Y'all are terribly terribly cute, you know.

You know, heart, while your statement of their cuteness is entirely true... we can't exactly talk.

Oooh! Story! Story!

(Sorry, I know you don't know me, but I'm 1) insomniac and therefore punchy, and 2) enjoying the cute parade so far.)

It's not really a parade if there's only one thing in it, now is it?

But yes, they are also extremely cute.

Excellent point. But my evening's flist included two separate posts to pictures of less-than-week-old kittens, so for me it *was* a parade.

I don't have time to write up anything cute, but I'll point you at an example from a few years ago:
http://suzimoses.livejournal.com/23990.html

That was enormously sweet.

I wound up huddled in the corner crying, because wow was I not ready for that kind of commitment.

That part I get completely, including the huddled and crying bits. It's taken me the better part of two years to not have that reaction immediately upon mention of that word or concept in relation to me & B, and I only just recently lifted the moratorium on using it. Until a month ago, B was prohibited from mentioning marriage to/with me entirely, on pain of me "throwing myself and at least two cats into a car and running for the hills." I had to forgive him the last time he slipped, though, as he was coming off the general anaesthetic from his oral surgery and got very emotional and chatty about it, but it's hard to drive one's nigh delirious partner home from such a thing when tears are streaming down one's face, no?

Anaesthetic does weird things to people's brains. When I had my wisdom teeth out, whatever they gave me completely zapped my short-term memory. I was standing at the counter demanding that they explain some particular bit on the list of instructions (with my mouth all full of cotton, so demanding was complicated!), but then I couldn't remember the explanation, so I asked for it four or five times before Mom dragged me off to the car.

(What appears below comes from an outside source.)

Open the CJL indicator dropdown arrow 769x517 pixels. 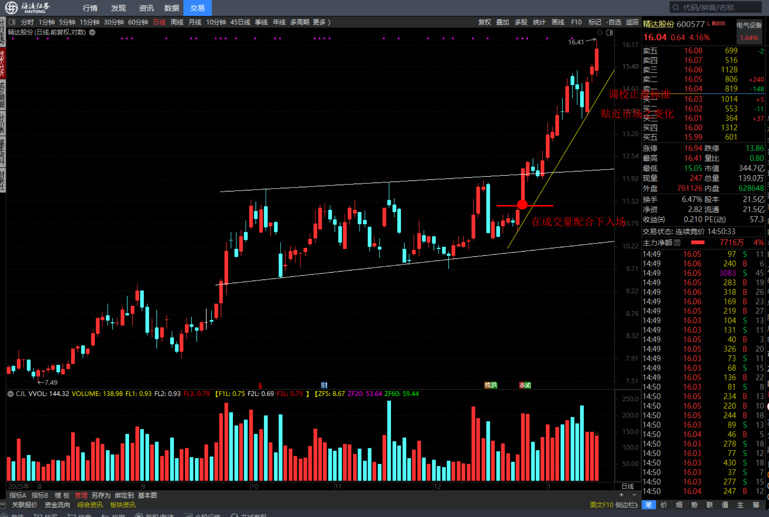pos(11,394)
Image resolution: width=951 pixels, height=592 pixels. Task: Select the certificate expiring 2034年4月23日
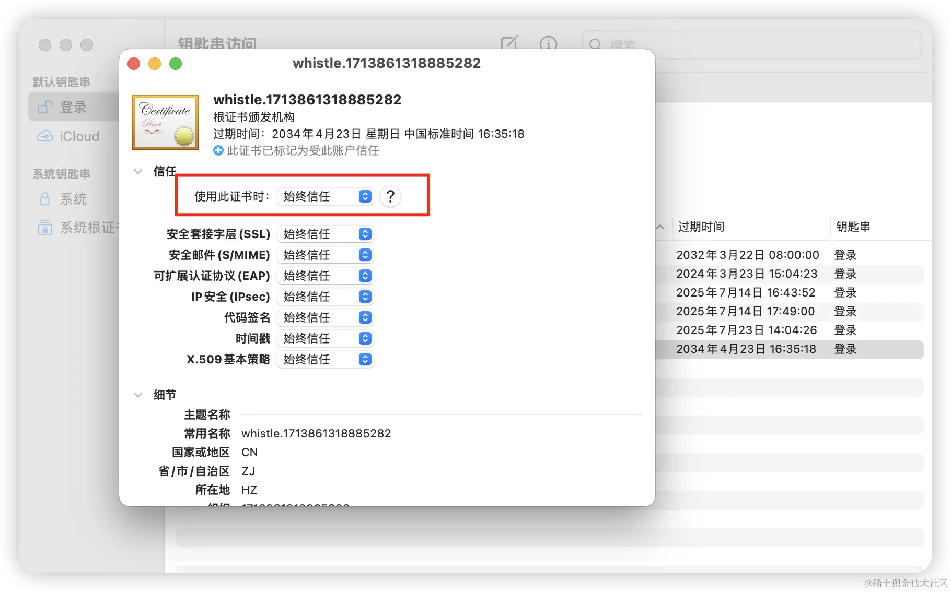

Hee! That's exactly what happened with him, complete with him making nearly no sense with the gauze in his mouth. He actually still doesn't remember the fifteen minutes or so that we spent in the recovery room going over the instructions. He *does* remember the conversation in the car, thank heaven.

Anaesthesia seems to loosen up things for him in general though, since the first time he ever told me he loved me he was anaesthesized as well, sans the mouthful of gauze.

But I think that's why in general they want someone there with you when they go over the instructions after surgery. Chances are really good that the one operated on isn't going to remember a thing.

Nick and I just went with very traditional vows, since we did the whole religious thing. But I think I like your way better. It's neat and personal.

According to a friend of Andres' who couldn't make the wedding but read them later, they are the "Best Vows Ever!"

What I particularly like about ours is that by separating the legal and the social parts, we got to marry ourselves. Legally, you have to have some authorized member of the clergy or justice of the peace (guess which one we picked!) do it. But marriage is not something that somebody else can do to us; it's not even something that we did. It's something that we are doing, every day, and I think our vows reflect a lot of that.

What everybody else particularly likes about our vows is... well, you can probably guess the line that got the laughs. :)

I actually had one of those blinding flashes of "holy shit, I am in love with person." Which is why I tend to ask others if they did. I wasn't actually going out with Marlon at the time, but we'd known each other for two years and he had ended up passing out on my floor many a time.

It was a Friday, I remember that, and it was February 2003. I was doing something on the computer, then got up to answer a knock at the door. I opened it, and somehow seeing Marlon on the other side was different beyond reason. He just radiated this aura of specialness ... And I knew that I was in love.